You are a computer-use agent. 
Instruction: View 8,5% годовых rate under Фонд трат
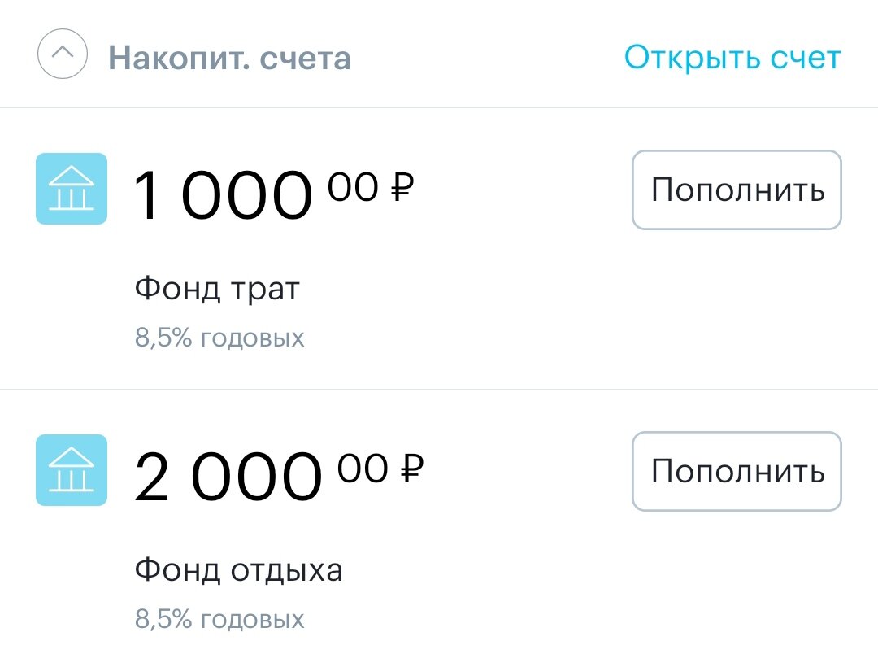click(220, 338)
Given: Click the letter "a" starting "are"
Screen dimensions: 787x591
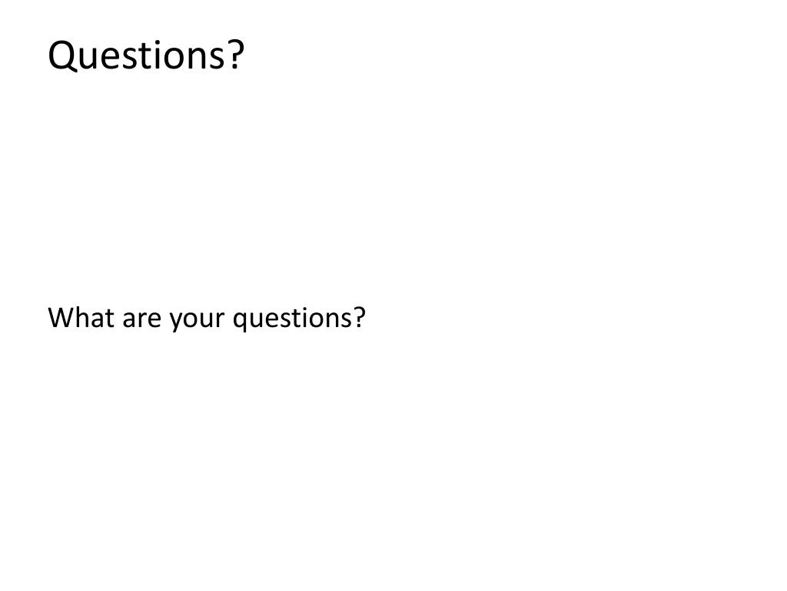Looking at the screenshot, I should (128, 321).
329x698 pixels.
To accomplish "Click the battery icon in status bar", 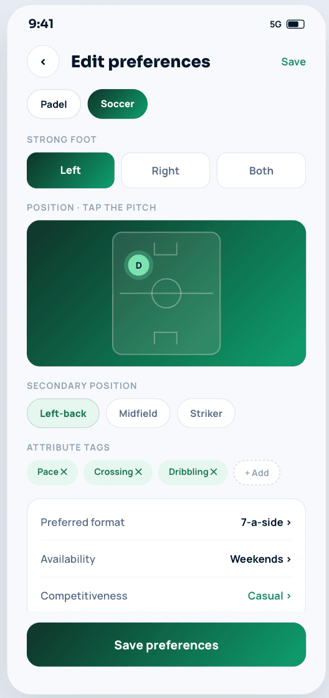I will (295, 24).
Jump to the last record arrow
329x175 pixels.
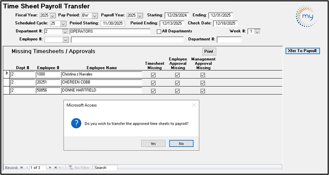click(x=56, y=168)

==

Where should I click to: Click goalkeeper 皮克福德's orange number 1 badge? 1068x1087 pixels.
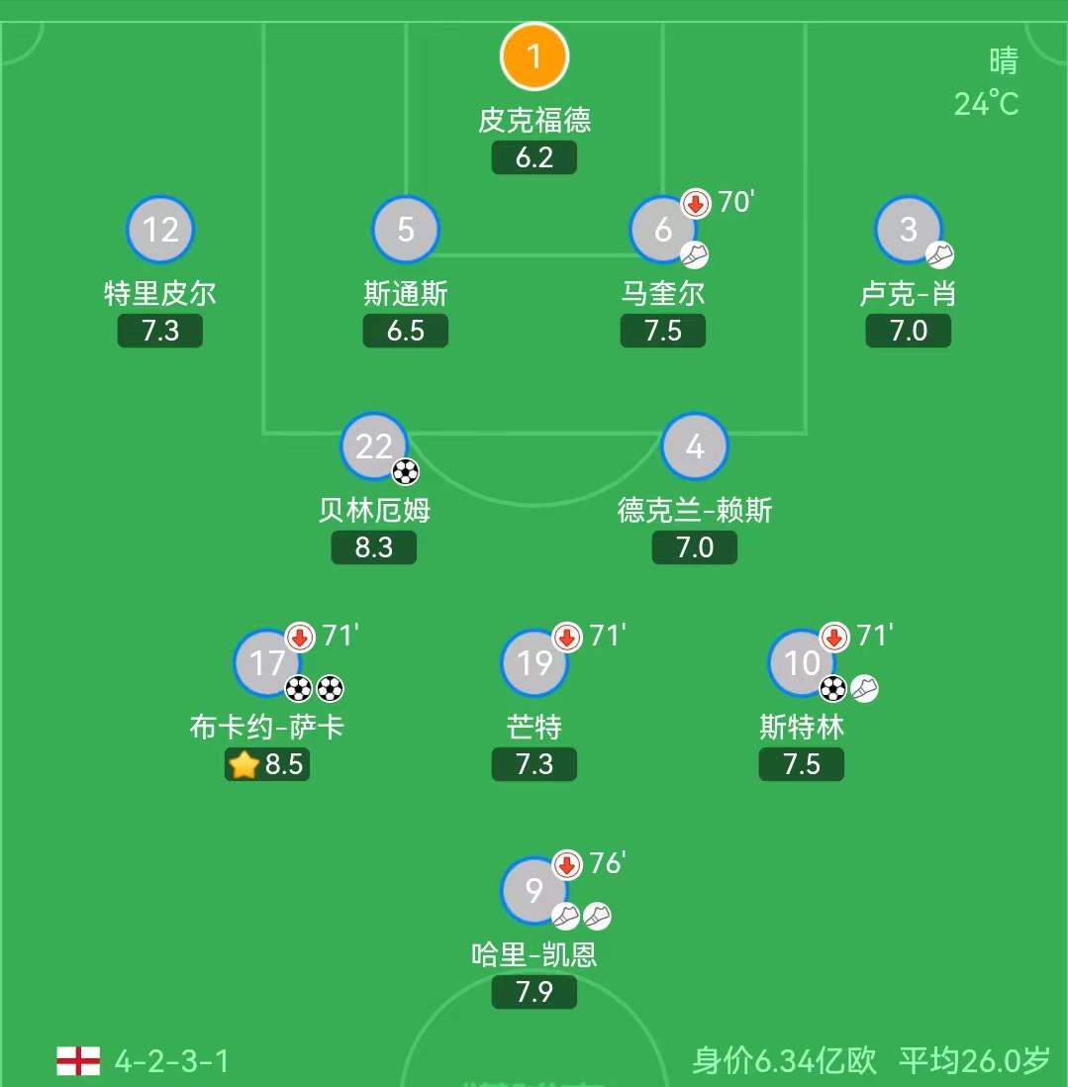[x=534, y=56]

---

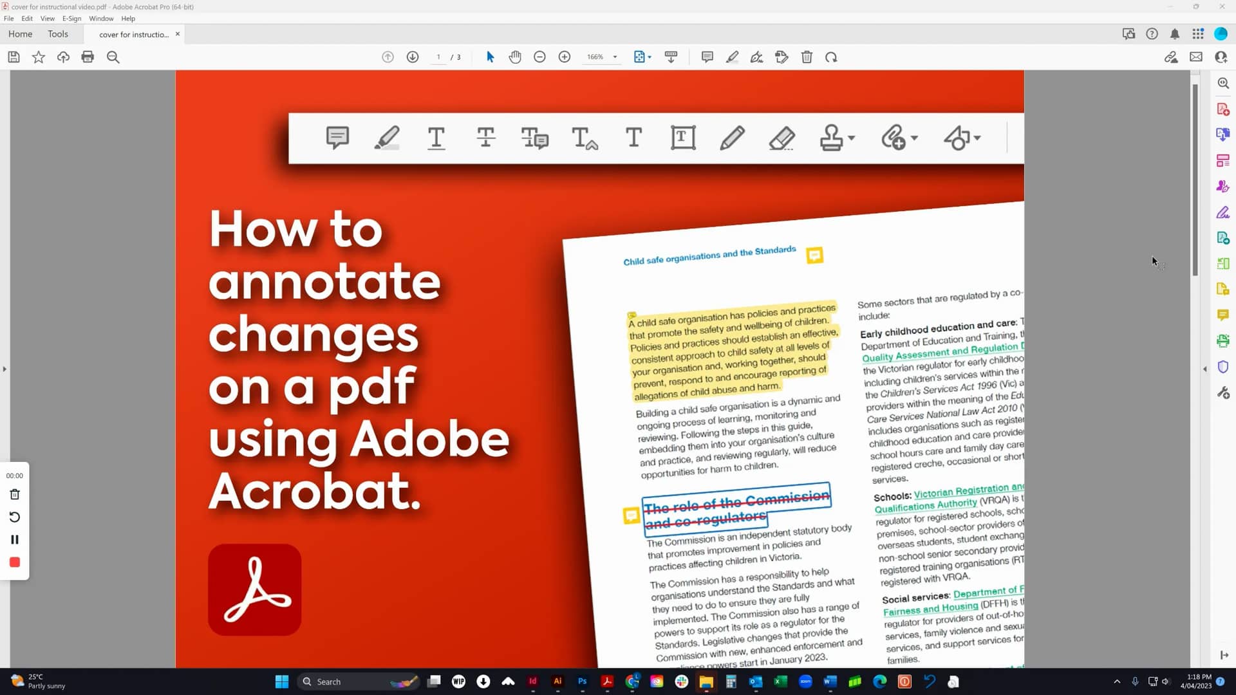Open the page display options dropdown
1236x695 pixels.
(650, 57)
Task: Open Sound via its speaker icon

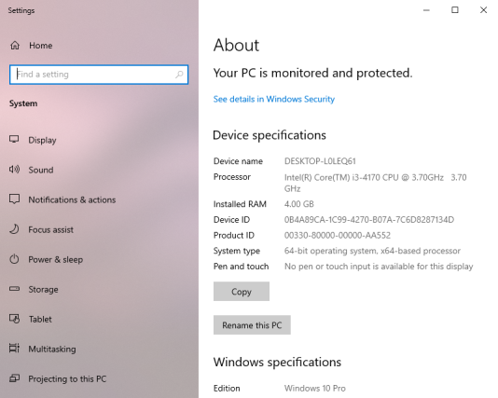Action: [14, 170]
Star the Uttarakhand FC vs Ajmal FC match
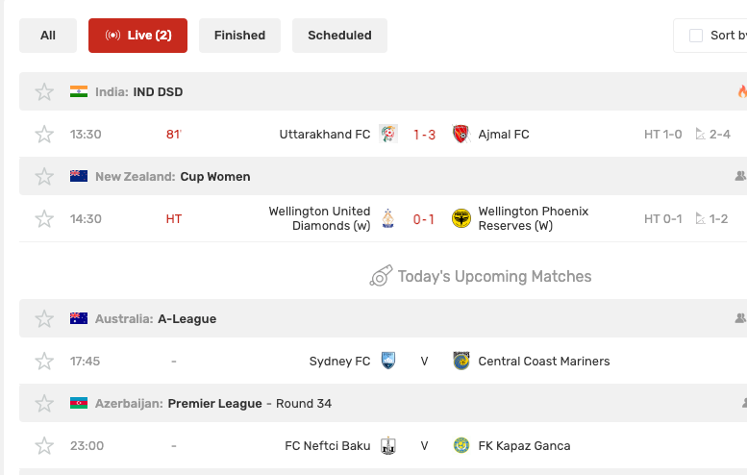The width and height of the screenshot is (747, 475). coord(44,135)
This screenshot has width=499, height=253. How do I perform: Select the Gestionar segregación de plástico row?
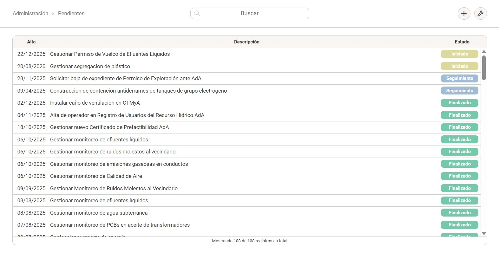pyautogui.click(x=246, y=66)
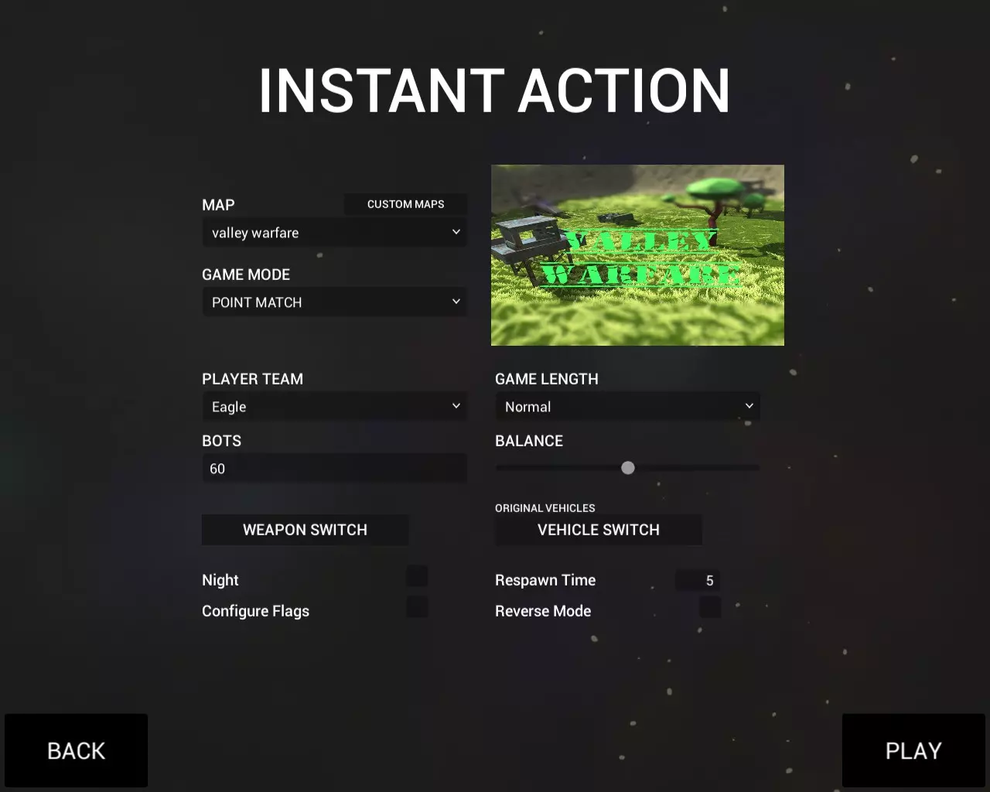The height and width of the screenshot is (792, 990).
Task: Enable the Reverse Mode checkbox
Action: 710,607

Given exercise:
Rewrite the records from the line containing "This screenshot has" through the line containing "Action: 710,607", changing "Select" to "Choose" and leaving everything else the same. Give only these lines, without the pictures.

The answer:
This screenshot has width=499, height=253. How do I perform: Choose the Gestionar segregación de plástico row?
pyautogui.click(x=246, y=66)
The height and width of the screenshot is (792, 990).
Task: Enable the Reverse Mode checkbox
Action: 710,607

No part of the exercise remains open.